A good piece of preparation from my teammate Anton Smirnov. He had blitzed out his moves up to here, whereas Duda was on his own. This had already been analysed on our site by Robert Hungaski! 21...Nd5 22.Ng3 Bc8! Still following Hungaski's notes. 23.e4 I didn't really like this decision from a practical point of view as it gave Black some hopes to be optimistic with his strong knight on f4. 23...Nf4 24.Qc3?! Already showing a lack of plans. 24...Qg5! Black takes over the initiative quickly. 25.Bc1 h5 26.Ne2?? An uncharacteristic blunder from Australia’s number one player.
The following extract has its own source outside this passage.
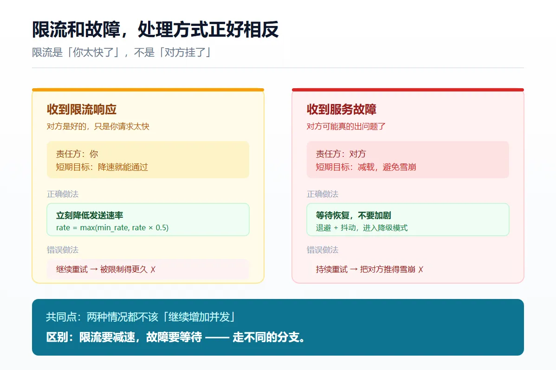Click the 错误做法 label in right card
The height and width of the screenshot is (370, 556).
pyautogui.click(x=323, y=250)
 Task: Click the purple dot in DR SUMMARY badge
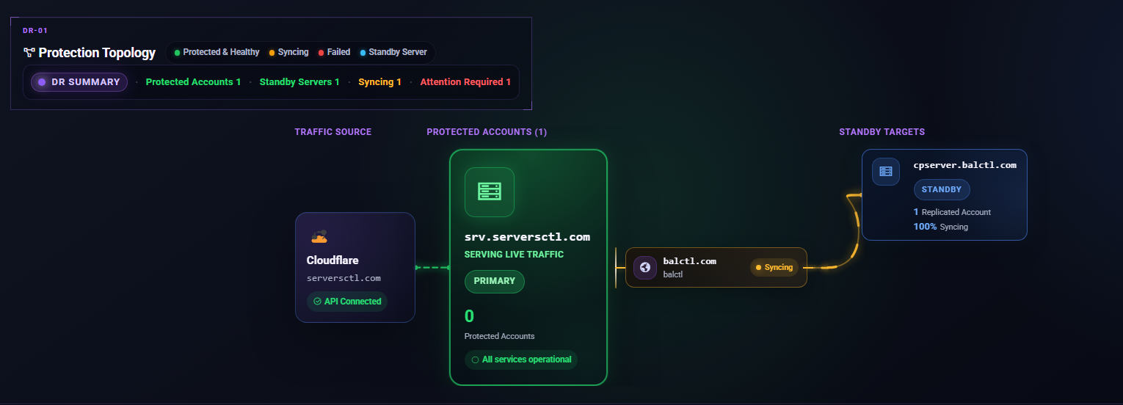[42, 82]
It is clear that the pressure was already mounting; add to it the context of being Match 3 at the Olympiad and it is understandable that Smirnov felt the tension. 26...Qxg2+ 0-1

Semi-Tarrasch: 5.cxd5 cxd4 6.Qxd4 exd5 7.Bg5 Be7 8.e3 0-0 [D50]

Yet another headache for 1.d4 players is the line 1.d4 Nf6 2.c4 e6 3.Nf3 d5 4.Nc3 c5 5.cxd5 cxd4 as in Gukesh, D - Vocaturo, D. 6.Qxd4 exd5 7.Bg5 Be7 8.e3 0-0 9.Rd1 Be6 10.Qa4 I am not convinced that this was preparation from Gukesh as it was played after a 7-minute think. Nevertheless, it made for an interesting game: 10...h6 11.Bxf6 Bxf6 12.Nxd5 Bxd5 13.Qb5 Bxb2 14.Rxd5 Bc3+ 15.Kd1:

It is notable that Gukesh had evaluated this to be playable for White, showing a dynamic understanding of king safety which was not previously seen before the era of Stockfish!
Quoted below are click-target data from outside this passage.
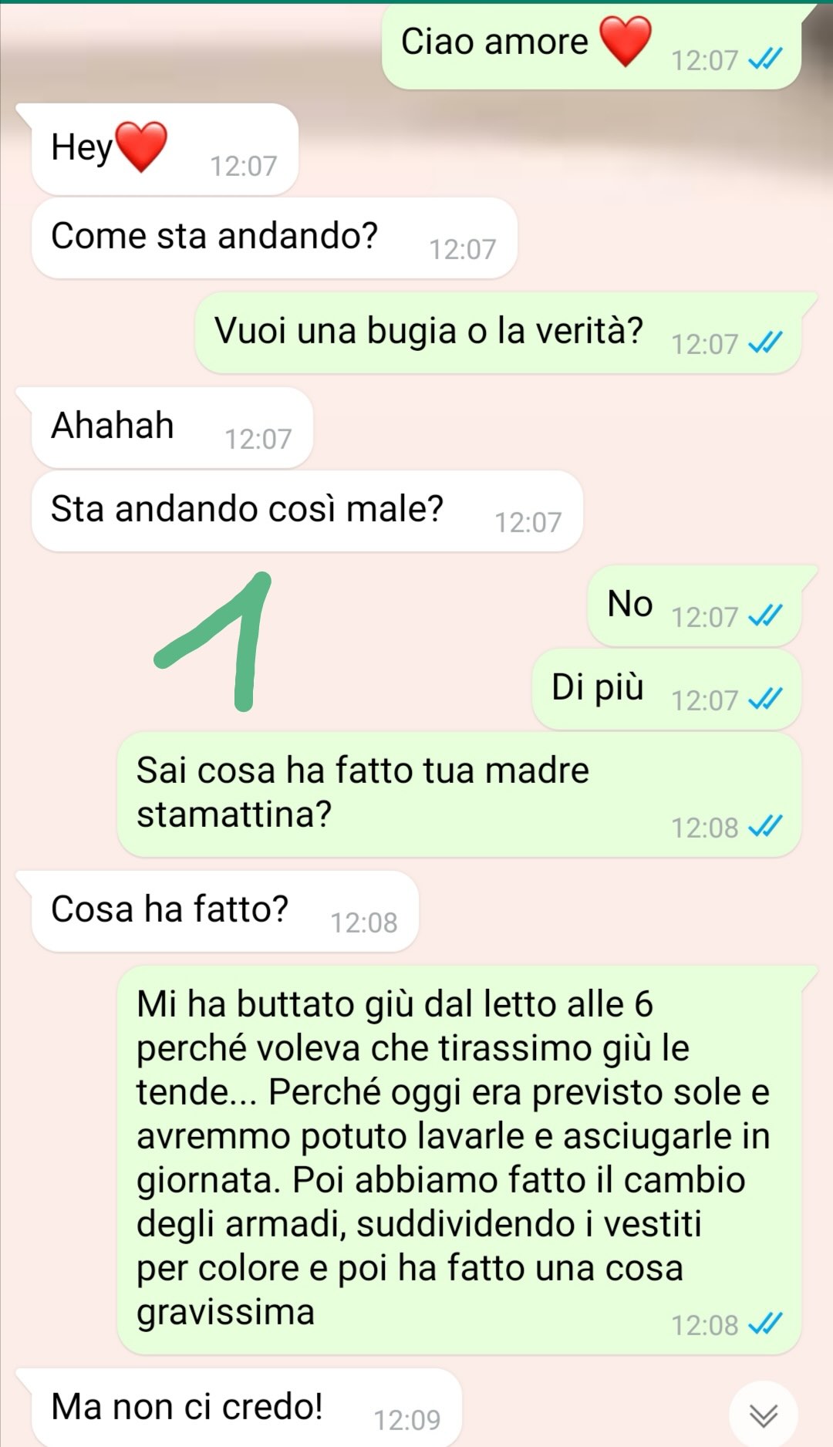Image resolution: width=833 pixels, height=1447 pixels.
Task: Tap read checkmarks on 'Vuoi una bugia' message
Action: coord(766,342)
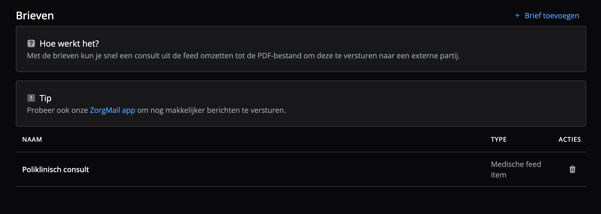
Task: Delete Poliklinisch consult with the trash icon
Action: [x=572, y=169]
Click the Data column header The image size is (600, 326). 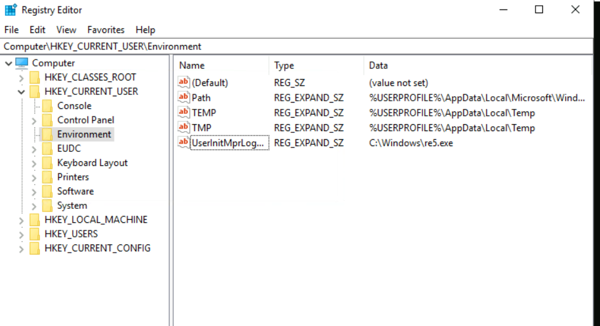pyautogui.click(x=478, y=65)
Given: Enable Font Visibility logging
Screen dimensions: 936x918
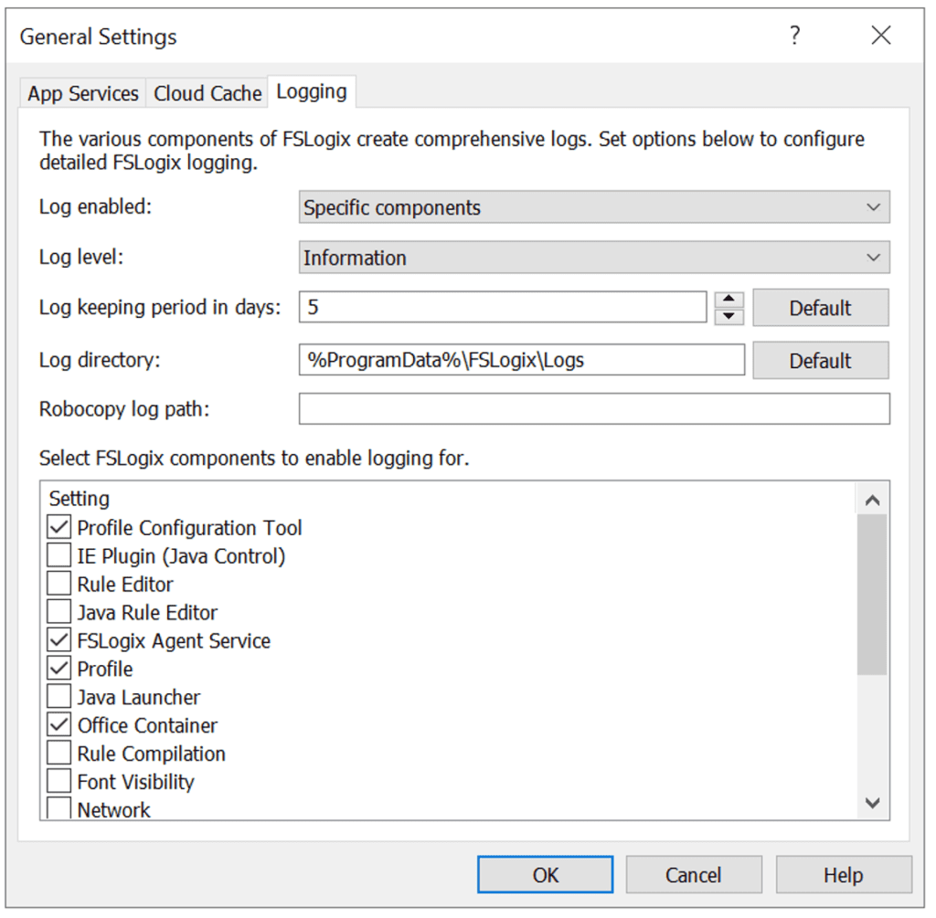Looking at the screenshot, I should tap(59, 780).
Catalan: 4...Bb4+ 5.Bd2 Be7 [E11]

Coming into the match Australia - Norway, the game Cheng, B - Hammer, J was critical for Australia's chances. When Cheng won (with a little bit of controversy!), I knew that my own game would mean the difference between drawing to and beating Norway... the issue was that I had to draw a lost position! The impossible happened, and I swindled my opponent, which led to Australia’s best ever result at the Olympiad. Of course, it was this game and the above game Tari - Kuybokarov which really won the match. 1.d4 Nf6 2.c4 e6 3.Nf3 d5 4.g3 Bb4+ 5.Bd2 Be7 6.Bg2 0-0 7.0-0 c6 8.Qc2 Nbd7 9.Nc3!? dxc4 10.a4 Bobby is generally very well-prepared in the Catalan, but I am not certain that this was preparation. At least my engine has a hard time justifying the line! Possibly a better "one game try" would have been 10.Ne4 although it is likely to lead to a sudden repetition if Black finds the right path. 10...a5 A sensible reaction. 11.e4:

11...h6 Played very quickly, but he missed a critical moment to change the course of the game with the thematic pawn break 11...e5! 12.dxe5 Ng4 13.Bf4 13...g5. 12.h3 b6 13.Rfe1 Bb7 14.Rad1 Re8 15.Bf4 Bb4 16.g4!? This showed strong nerves. I have noted that these sharp Catalan positions require a great deal of confidence from the white side. You cannot calculate everything out, so it is important to go by intuition and follow it through. While the engine does not necessarily “like” White’s position, it also doesn’t think it is terrible. The important question is whether you can exert enough pressure against a human opponent, which can include putting pressure on the clock! In this case, the game ended very controversially with Black losing on time, but in my opinion, the tension which was created in the opening and early middlegame strongly influenced Black’s time management. Maybe I am biased!